Friday, October 24, 2008

Moving an Offscreen Window in XP

About a month ago, I setup a second monitor on my work computer. It's sweet: I can drag windows off my main monitor, and over to my second monitor. This is especially useful when I'm firing off a process that I want to keep an eye on, but I want to keep working on my code. Much better than switching back and forth between my IDE and the process window, and a lot less distracting.

Because I work from home at least one day a week, it wasn't long before I logged into my work computer from home, and discovered that the windows were still lost on the second monitor! Since I only have one monitor at home, I have no way to get to those windows.

Okay, so I tried a couple of things: the most obvious solution is to close the application, and restart. Unfortunately, for like 99% of the applications out there, it remembers it's last window placement location, and returns to that location on next launch. I tried using ALT-TAB, but that just changes focus to the window without moving it.

Doing a Google search, there's actually a lot of helpful advice out there. For the most part the solution is this:
  1. Right-click the window's taskbar button

  2. Select Move

  3. Tap an arrow key

  4. Move the mouse

Well, that's great advice as long as the window you are trying to move HAS a taskbar button, AND the right-click menu has an ENABLED move option. If either of these two things is missing, this advice is useless!!

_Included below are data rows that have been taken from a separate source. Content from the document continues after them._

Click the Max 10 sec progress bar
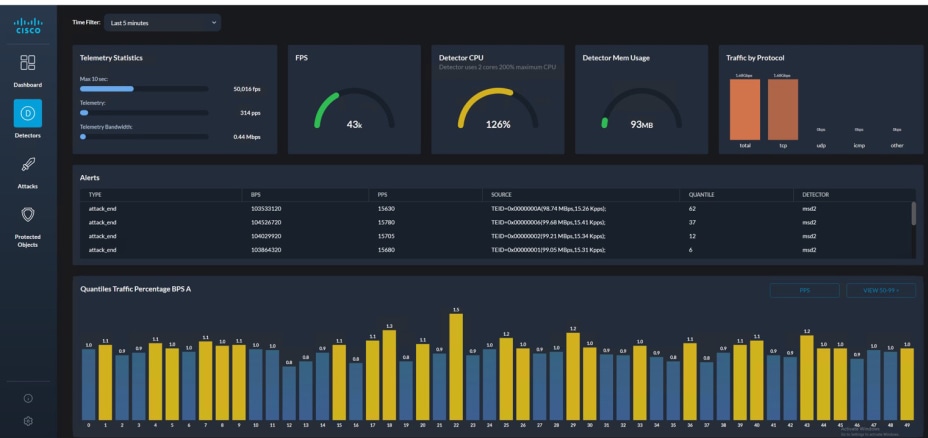Viewport: 928px width, 438px height. (144, 89)
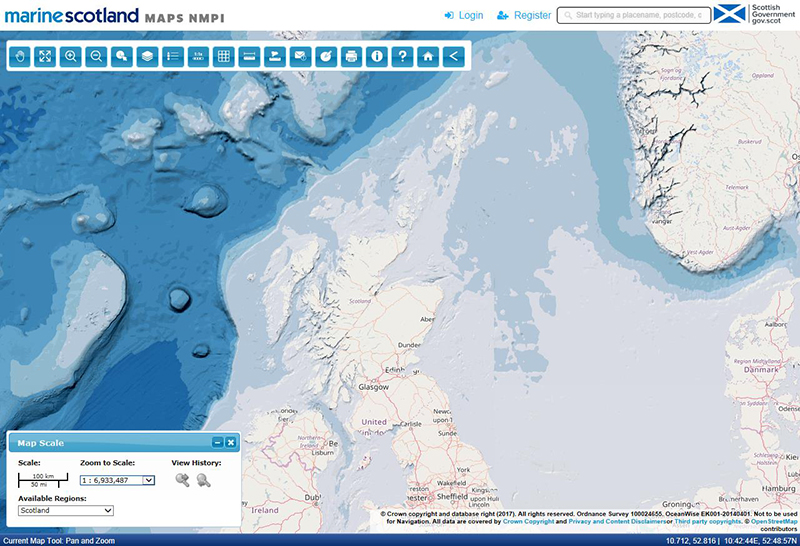Open the legend list tool

click(173, 57)
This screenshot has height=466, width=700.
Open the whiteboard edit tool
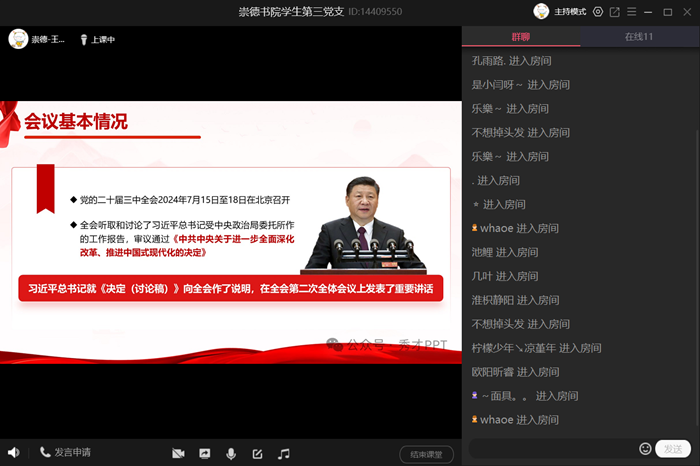click(x=257, y=454)
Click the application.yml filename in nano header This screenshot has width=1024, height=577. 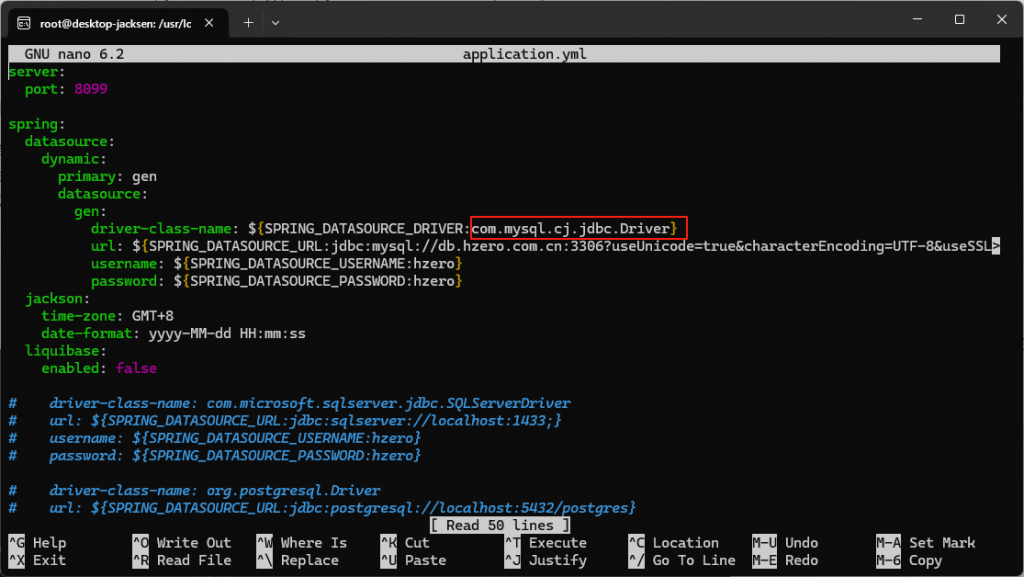pyautogui.click(x=524, y=54)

Back to Google, and some more fine tuning of my query, and some trial and error, I found a solution that worked for me in every case I've tried it:
  1. Use ALT+TAB to find the window you want to move

  2. Press ALT+SPACEBAR

  3. Press the 'M' key

  4. Tap an arrow key

  5. Move the mouse

Whew! That was harder than it should have been! Hope this helps you!

ps - I know somebody will point out the "Tile Windows xxxx" options as a possible solution. Despite thrashing all my windows at once, it actually only ends up tiling windows that have task bar buttons. If you have a window that doesn't have a task bar button (like CCTray) the only solution I'm aware of to recover the window, is the one I give here.

6 comments:

Don Snabulus said...

I do the same dual to single monitor thing, but I usually don't sleep or hibernate the laptop so my Windows generally appear on the main screen.

I like the keystroke magic though. I am going to remember that combo because I foresee the same thing happening to me at some point.

DewKid said...

It took me a second to realize that you were talking about using the same computer here. In my case, my work computer is a desktop machine, and I'm using "Remote Desktop" to access it from home. (I guess I wasn't very clear about that in my post.) Anyway, if I forget to move windows off my second monitor before going home, I end up with this problem. Since I live an hour drive away from work, it's a real problem!

The Moody Minstrel said...

Why not just add a second monitor to the home computer?

PROBLEM SOLVED!!!!!!

Anonymous said...

Awesome. You may have actually saved a computer's life tonight. I normally operate this notebook in a docking station with two large monitors, but when I bring it home, I just have the small built-in screen. The window I needed to move actually had a taskbar button so I was able to use the first method you documented to move the window onto my screen.

Anonymous said...

SHIFT ALT LEFT/RIGHT SWITCHES WINDOW FROM ONE MONITOR TO THE OTHER

DewKid said...

Anonymous: nope, it doesn't.

Assuming you even read the blog post, remember that this is me at home with one monitor trying to access an app at work through remote desktop to a computer with two monitors. Also, the app in question DOES NOT HAVE a task bar handle, which means you can't bring focus to that application normally.

In any case, your suggestion doesn't even work in the normal situation, which suggests to me that you have a 3rd party tool installed which does this.

Oh, and Moody, you can't just add a second monitor at home. Remote desktop doesn't work like that.

Sorry guys, the solution I posted is the only native XP way to do this, bar none.